Concannon acknowledges that for many beginner photographers, it is difficult to shoot someone in harsh light, or when they’re lit from behind. It’s possible to use harsh light or backlighting, but she says that getting up to the level where you can take advantage of those factors takes experience. Her advice to novice headshot photographers is to stay inside and take advantage of clouds.
“The most friendly type of portrait lighting is a cloudy day next to a window,” she says. “The clouds diffuse the sun. On a cloudy day, anywhere is going to be great for you. But if you're indoors, get next to a window where the light is diffused by the clouds or there’s a roof over the window to block out that super harsh sun. That can create a beautiful, soft, even light for your subject.”
Working outside can often lead to great results, but with all of the potential variables that come with it, it can also lead to unforeseen issues. “If there’s a bright sun overhead during the day, I'll make my subjects move into the shade,” says photographer Sarah Aagesen. “Overhead light creates sharp shadows on faces, which can be tough to correct during photo editing.”
Focusing on the human face.
A good headshot photographer takes into account the variation and contours of the human face. “You can get somebody’s eyes, nose, and forehead in focus and really capture their essence,” says Concannon. “Then you’re automatically smoothing out their skin. You're smoothing out the background and taking away the distractions.”
A good headshot focuses on the subject while de-emphasizing or even blurring the background.
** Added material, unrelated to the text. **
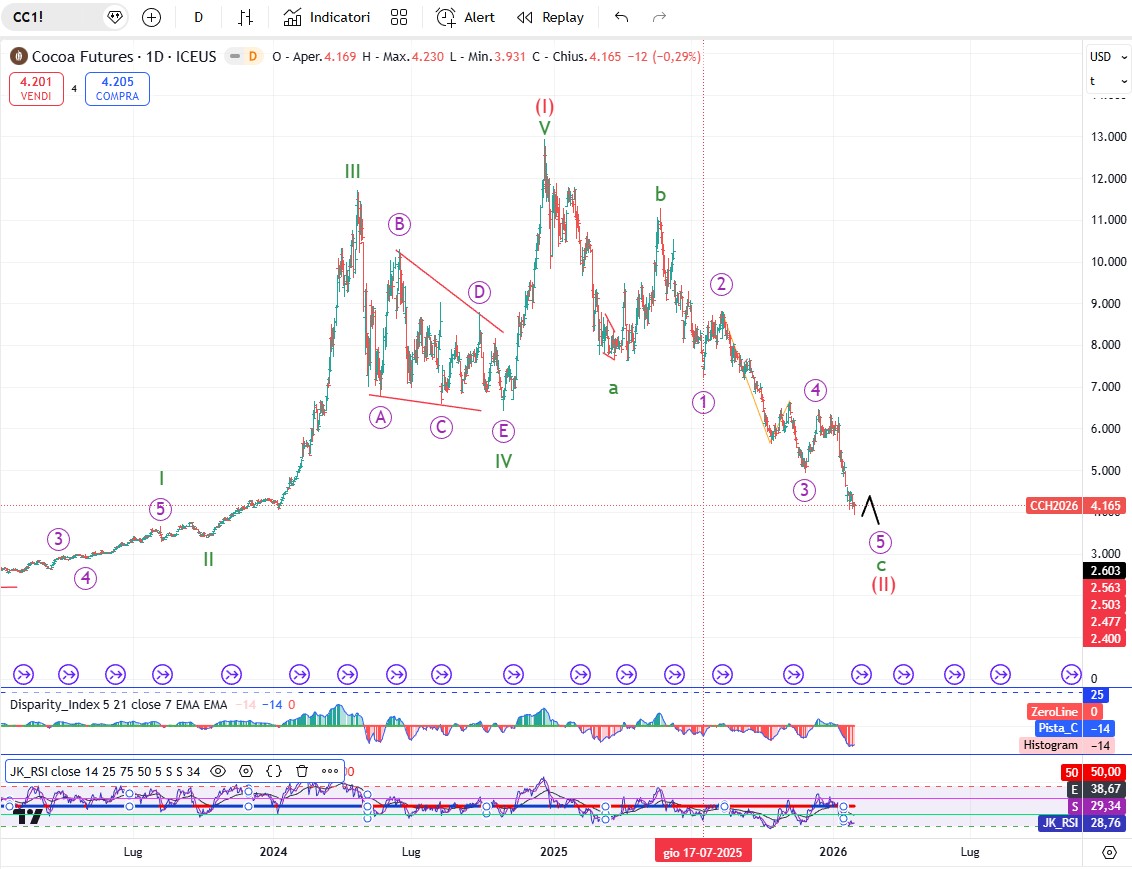Click the VENDI sell button at 4.201
This screenshot has width=1132, height=869.
pos(37,89)
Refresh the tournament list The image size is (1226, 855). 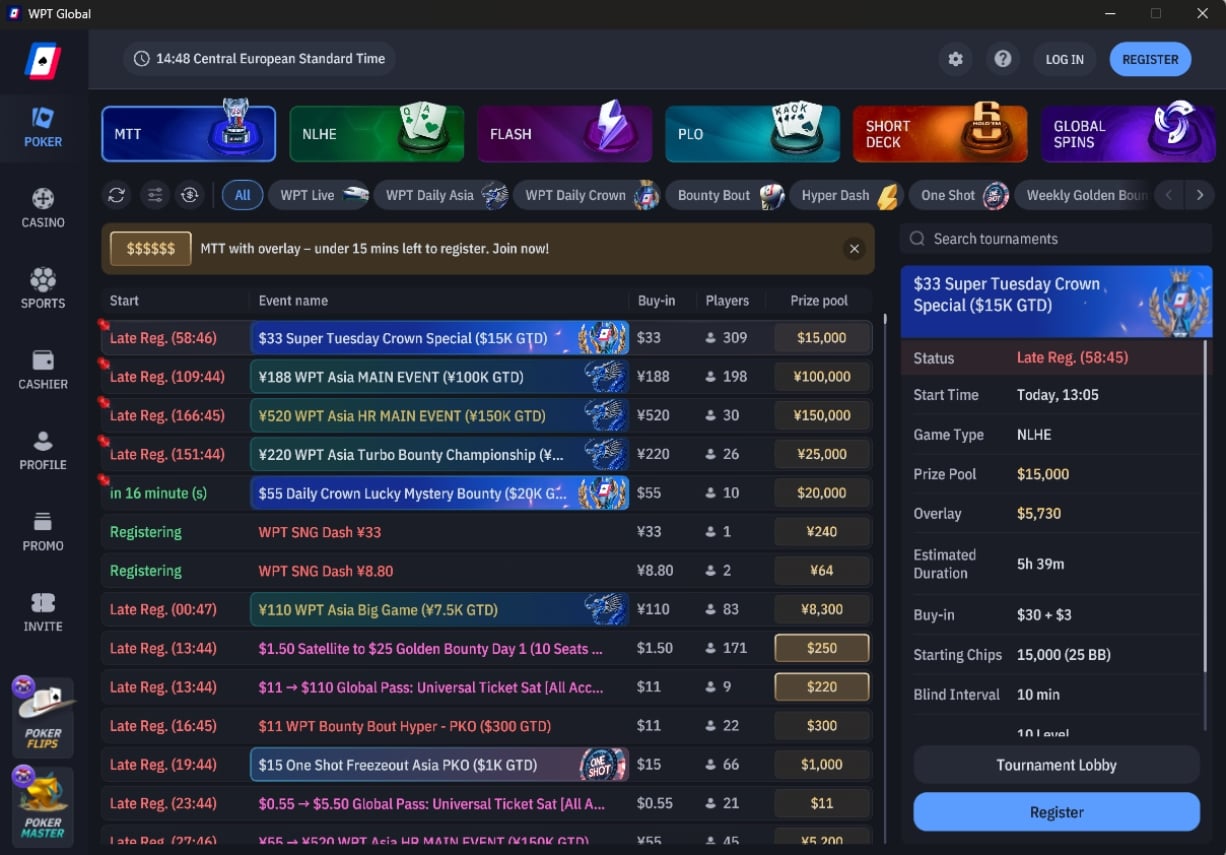117,195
What’s most important is how the subject appears and the way they're looking at the camera. That emphasis can be aided by a shallow depth of field with an aperture of about 2.8 or a setting on the lower end of the aperture scale.
As for that nice, blurred-out background, a 50–85mm focal length works well — though greater focal lengths can be used to push for an even more blurry background bokeh effect.
A focal length of 50mm simulates how the human eye sees. That naturalistic approach works well for headshots and portraits. “You look into your camera and you’re going to see something that’s not super zoomed in or super zoomed out compared to what you’re seeing with your eyes,” Concannon says.